When Dreams Die

Long before Dan and I ever met and eventually got married, I wanted to be a Mom. It’s probably the biggest dream I have ever had. When Dan I got married, he knew I wanted to be a Mom and he knew I wanted to stay home with our babies. I will never forget the first pregnancy test I took. We hadn’t even been married a year and we were talking about moving to South Dakota soon. In the hustle and bustle of making big plans, I had forgotten to take a few birth control pills and was officially late.

I remember sitting in the dark parking lot of the only Walmart in town totally embarrassed that I was buying a pregnancy test. Now the entire world would know that Dan and I were having sex (as if being married didn’t give that away to most people). It felt like all eyes were on me as I walked in and bought the test. I didn’t even make eye contact with the store clerk. I just prayed that no one I knew would see me. That night, I held my breath and saw my first negative pregnancy test. I remember feeling a strange mix of relief and sadness. As much as I wanted to be a Mom, I knew we weren’t ready.

In 2009, just two years after we married, we felt it was best to come off birth control. We weren’t sure it was really the “right” time but my body demanded that we stop taking the medications. I knew we weren’t ready, but who really is ready after all? I had always wanted to be a Mom, and I knew we’d figure it out. 

Coming off birth control led me to a diagnosis of a hormonal disorder. That diagnosis eventually led us to pursue fertility treatment with a Reproductive Endocrinologist (RE). Three months after our first visit with the RE, we got our first positive pregnancy test.
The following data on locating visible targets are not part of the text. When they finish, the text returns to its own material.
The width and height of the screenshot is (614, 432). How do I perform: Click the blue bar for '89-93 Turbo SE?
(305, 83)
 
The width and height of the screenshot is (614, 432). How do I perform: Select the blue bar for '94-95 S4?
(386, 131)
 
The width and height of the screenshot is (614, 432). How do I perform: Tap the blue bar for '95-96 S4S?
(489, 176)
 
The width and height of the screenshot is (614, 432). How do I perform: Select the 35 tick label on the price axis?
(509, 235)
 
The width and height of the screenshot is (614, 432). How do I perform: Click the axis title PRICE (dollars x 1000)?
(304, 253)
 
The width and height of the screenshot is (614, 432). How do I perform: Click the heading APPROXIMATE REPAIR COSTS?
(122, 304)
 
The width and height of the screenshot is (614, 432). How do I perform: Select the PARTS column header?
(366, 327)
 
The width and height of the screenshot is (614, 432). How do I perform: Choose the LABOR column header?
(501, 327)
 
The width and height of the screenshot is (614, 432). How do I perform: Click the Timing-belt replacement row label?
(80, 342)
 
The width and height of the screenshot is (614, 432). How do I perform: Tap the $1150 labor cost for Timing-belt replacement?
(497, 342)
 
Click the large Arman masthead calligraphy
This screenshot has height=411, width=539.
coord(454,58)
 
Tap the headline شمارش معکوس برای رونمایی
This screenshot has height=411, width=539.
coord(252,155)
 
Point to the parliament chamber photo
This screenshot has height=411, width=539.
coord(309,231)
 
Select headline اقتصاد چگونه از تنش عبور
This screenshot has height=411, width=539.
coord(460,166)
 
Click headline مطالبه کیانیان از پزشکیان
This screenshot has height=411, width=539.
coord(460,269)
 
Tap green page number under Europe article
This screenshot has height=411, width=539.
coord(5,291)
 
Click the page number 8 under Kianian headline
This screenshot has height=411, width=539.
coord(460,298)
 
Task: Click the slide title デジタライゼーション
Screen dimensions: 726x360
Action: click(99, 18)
Sadly, just one week after that test, I was being wheeled into emergency surgery to remove an ectopic pregnancy. My world was absolutely shattered. After losing our first baby, I spiraled into the depths of depression. The loss was tragic, and my body needed time to recover from the trauma. I needed counseling and medication to help pull me out of the dark pit of despair I was living in.

After we celebrated what should have been the due date of our first baby, we went back to the RE and did one more cycle of medications. It was an awful month that ended with us not being pregnant. It was so hard on my body that we had no choice but to take a break.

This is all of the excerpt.